401(k) In-Service Withdrawals Jump-start Your Retirement Income Planning with an In-Service,Non-Hardship Withdrawal from Your Company-Sponsored Retirement Plan

I recently read a surprising statistic: From the beginning of 2008 to the end of 2011, the S&P 500® had 147 days with a movement of 2% or more in either direction¹. And today, as we all know, volatility continues to be a factor in the financial markets. So how can you navigate this type of market uncertainty as you prepare for retirement?

I specialize in retirement income planning, and I pride myself on helping my clients address challenges, such as market uncertainty, in the period known as The Retirement Red Zone©. It’s a critical time when you begin to think about how you’ll turn your savings into income that can last a lifetime. Within this crucial period, there are three key challenges that can jeopardize your retirement savings:

  • Increasing life spans – outliving your retirement income
  • Rising costs of living – inflation, taxes and healthcare
  • Market uncertainty – the impact of volatility


Advantages of In-Service,
Non-Hardship Withdrawals

  • Income-Oriented Investment Options
  • Diversify Concentrated Positions
  • Asset Consolidation
  • Enhanced Beneficiary Options
  • Stretch the IRA over Several Generations
  • Professional Guidance

"With an in-service,
non-hardship withdrawal, you may be able to request a distribution from your retirement account even while you are still employed and making ongoing contributions to your employer’s 401(k) plan."

Contrary to popular belief, you may not have to keep all of your retirement savings in your company-sponsored retirement plan until you change jobs or retire and if permitted, an in-service, non-hardship withdrawal can give you early access to your retirement assets.

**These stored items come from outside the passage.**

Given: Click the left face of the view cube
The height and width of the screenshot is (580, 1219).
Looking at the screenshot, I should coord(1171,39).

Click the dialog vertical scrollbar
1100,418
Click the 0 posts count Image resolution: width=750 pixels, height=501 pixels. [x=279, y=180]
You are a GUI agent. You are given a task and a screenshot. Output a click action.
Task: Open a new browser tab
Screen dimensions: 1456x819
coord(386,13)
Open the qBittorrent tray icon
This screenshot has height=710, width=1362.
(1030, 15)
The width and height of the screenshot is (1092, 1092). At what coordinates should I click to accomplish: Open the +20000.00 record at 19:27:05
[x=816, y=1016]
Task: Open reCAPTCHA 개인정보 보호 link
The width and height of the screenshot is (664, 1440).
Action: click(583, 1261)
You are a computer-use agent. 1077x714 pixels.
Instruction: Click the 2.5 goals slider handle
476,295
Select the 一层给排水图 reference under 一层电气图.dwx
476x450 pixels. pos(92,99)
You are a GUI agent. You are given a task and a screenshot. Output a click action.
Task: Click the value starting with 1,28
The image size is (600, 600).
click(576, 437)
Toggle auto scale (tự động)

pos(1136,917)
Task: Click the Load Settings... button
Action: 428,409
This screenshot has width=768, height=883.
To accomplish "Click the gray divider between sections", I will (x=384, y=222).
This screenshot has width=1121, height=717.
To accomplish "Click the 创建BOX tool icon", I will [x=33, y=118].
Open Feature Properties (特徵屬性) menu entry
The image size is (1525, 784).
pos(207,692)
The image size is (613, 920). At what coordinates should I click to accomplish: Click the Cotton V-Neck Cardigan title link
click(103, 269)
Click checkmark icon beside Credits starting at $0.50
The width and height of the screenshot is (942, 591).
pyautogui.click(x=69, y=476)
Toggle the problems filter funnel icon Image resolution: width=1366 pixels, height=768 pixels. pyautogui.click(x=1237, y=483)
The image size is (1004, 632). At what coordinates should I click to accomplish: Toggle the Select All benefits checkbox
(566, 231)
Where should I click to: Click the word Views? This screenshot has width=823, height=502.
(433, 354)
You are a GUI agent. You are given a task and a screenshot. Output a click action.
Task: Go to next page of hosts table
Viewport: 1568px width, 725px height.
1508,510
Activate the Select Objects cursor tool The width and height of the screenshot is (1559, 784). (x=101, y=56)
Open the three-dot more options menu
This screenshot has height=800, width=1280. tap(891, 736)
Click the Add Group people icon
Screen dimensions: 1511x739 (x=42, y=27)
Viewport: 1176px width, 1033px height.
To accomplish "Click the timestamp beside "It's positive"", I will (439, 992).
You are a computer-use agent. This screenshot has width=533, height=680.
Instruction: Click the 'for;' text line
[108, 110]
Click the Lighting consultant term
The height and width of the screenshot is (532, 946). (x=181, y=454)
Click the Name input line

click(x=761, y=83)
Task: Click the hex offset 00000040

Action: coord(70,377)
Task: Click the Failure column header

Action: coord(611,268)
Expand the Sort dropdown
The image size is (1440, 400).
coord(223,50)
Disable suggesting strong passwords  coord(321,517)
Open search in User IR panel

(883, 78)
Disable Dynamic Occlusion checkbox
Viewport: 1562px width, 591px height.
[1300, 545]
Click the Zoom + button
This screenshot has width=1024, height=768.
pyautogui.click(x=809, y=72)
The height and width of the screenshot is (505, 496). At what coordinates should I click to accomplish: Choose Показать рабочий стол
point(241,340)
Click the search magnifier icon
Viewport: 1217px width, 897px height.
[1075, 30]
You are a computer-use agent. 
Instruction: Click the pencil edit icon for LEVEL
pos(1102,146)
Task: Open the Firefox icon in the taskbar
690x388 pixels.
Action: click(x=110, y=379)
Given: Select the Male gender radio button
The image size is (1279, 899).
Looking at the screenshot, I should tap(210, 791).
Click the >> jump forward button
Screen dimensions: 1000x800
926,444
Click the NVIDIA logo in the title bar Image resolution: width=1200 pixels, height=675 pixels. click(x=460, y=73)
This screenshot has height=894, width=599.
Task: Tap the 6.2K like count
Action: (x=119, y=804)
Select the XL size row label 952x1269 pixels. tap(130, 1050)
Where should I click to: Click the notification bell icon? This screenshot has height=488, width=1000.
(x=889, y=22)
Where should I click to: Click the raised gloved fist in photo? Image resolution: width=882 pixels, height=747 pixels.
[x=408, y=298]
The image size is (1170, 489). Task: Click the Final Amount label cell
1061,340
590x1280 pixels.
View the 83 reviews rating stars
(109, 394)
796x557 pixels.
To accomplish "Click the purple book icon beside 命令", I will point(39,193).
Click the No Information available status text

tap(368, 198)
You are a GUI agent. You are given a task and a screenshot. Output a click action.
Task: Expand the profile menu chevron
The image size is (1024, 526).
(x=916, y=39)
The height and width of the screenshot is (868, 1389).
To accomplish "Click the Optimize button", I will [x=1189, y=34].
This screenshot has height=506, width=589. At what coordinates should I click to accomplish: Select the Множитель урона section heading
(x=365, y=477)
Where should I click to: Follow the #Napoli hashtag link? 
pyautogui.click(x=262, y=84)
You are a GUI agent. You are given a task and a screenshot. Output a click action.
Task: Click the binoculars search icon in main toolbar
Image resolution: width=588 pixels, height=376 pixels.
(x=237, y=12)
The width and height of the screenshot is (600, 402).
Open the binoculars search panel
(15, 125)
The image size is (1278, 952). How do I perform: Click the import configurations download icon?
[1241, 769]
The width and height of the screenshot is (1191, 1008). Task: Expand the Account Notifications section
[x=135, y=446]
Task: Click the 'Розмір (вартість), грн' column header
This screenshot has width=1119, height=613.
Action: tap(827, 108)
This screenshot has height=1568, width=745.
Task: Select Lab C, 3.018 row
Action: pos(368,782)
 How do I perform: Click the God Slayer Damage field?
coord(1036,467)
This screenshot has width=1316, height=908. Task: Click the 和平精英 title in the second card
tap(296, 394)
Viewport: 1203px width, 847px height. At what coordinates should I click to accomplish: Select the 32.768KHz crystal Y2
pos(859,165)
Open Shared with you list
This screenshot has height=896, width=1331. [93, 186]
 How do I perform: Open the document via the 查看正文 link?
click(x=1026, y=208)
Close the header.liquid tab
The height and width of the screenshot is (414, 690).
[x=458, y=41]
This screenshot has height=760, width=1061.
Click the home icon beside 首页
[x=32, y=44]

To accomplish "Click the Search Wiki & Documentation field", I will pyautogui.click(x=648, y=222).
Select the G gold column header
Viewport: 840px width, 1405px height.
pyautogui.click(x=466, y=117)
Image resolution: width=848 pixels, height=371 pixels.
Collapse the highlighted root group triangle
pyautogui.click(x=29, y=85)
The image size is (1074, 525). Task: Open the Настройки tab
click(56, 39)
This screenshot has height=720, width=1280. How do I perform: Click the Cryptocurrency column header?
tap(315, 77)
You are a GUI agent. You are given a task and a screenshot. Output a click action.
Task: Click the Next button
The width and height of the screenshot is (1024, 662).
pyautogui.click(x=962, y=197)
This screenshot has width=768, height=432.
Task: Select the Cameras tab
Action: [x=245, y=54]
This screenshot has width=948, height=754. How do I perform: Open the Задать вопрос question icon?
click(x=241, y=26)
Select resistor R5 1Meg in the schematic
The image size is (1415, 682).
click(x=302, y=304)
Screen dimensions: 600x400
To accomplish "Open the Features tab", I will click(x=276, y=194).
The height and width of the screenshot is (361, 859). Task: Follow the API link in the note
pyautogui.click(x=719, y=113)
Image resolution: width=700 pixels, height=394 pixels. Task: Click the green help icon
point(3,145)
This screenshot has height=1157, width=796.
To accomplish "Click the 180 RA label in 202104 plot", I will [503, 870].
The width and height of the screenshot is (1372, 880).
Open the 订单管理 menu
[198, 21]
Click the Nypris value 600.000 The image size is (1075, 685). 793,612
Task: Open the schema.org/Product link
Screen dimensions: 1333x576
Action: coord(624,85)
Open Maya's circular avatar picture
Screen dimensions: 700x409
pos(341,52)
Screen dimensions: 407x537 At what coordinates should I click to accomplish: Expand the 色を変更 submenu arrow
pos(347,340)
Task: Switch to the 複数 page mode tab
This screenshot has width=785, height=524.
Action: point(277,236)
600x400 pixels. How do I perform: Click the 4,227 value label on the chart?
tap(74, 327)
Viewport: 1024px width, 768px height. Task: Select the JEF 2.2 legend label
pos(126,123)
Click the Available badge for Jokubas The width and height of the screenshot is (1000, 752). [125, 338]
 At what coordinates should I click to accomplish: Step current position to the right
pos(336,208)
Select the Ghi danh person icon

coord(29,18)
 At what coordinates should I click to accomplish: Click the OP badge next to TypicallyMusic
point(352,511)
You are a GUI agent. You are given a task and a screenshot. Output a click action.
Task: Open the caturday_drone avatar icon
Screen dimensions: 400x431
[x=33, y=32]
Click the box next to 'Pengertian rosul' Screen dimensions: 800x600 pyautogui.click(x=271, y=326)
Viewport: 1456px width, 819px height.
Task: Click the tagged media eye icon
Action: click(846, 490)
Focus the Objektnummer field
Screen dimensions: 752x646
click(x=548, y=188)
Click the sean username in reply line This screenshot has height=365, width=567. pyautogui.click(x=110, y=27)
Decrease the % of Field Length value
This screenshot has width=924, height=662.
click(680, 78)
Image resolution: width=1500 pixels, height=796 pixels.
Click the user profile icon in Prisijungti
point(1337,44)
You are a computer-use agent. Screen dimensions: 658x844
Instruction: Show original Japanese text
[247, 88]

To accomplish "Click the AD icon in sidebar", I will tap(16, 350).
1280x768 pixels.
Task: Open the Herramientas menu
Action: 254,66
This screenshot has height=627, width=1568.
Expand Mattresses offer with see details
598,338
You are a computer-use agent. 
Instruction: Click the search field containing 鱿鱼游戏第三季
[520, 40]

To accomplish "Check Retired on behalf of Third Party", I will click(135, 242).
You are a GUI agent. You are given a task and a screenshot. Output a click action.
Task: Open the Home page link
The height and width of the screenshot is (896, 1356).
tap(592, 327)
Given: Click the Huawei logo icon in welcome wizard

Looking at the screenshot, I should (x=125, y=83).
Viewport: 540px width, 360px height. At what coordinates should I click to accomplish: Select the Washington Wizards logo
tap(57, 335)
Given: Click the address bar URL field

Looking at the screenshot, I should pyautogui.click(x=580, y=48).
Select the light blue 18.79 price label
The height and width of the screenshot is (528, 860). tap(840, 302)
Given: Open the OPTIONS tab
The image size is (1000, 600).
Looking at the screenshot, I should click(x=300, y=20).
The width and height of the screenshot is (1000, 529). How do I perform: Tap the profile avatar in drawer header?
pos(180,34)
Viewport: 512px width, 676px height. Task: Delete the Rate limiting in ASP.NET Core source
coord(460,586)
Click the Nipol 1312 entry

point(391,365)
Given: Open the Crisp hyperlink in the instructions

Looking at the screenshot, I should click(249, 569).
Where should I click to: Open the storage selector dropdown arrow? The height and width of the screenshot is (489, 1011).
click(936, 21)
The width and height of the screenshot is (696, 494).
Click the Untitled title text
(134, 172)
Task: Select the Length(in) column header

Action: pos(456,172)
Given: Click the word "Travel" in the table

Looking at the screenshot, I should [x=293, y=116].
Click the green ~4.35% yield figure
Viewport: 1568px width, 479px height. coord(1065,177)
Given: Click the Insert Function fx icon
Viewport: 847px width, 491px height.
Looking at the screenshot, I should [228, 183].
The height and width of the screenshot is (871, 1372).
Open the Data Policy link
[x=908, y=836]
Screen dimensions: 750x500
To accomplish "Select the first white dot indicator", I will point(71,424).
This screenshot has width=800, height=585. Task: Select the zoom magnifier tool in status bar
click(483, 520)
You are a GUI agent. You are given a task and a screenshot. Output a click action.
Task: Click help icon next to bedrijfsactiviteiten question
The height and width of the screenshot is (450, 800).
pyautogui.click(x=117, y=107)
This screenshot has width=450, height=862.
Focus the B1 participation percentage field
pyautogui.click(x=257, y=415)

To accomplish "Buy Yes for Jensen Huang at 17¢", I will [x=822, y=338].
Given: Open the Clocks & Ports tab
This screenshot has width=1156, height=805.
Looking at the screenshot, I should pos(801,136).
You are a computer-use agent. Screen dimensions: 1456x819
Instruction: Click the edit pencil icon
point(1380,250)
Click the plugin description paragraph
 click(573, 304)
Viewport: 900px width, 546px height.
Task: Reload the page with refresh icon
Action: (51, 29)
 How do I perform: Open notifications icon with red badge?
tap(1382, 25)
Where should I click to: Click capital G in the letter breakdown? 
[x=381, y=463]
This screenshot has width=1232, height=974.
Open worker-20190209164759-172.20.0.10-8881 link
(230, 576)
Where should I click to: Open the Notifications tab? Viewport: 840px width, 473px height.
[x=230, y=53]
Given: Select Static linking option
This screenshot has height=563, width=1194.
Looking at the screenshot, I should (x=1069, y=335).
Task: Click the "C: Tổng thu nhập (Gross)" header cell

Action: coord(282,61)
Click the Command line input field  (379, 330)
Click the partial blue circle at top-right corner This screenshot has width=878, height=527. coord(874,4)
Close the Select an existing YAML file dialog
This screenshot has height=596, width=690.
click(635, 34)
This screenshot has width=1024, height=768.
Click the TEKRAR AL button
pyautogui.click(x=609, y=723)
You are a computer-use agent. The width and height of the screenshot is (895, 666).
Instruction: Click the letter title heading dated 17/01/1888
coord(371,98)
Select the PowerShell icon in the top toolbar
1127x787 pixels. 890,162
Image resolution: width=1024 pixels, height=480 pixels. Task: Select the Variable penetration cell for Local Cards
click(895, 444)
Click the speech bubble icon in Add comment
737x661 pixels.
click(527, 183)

With an in-service, non-hardship withdrawal, you may be able to request a distribution from your retirement account even while you are still employed and making ongoing contributions to your employer’s 401(k) plan.

It's important to understand that this type of withdrawal is typically treated as ordinary income and could trigger a tax liability. In addition, if you’re under age 59 1/2, you could be subject to a 10% early withdrawal penalty. However, by taking the distribution and rolling it over into an IRA, you will continue to benefit from tax-deferred growth without an immediate tax liability or penalty.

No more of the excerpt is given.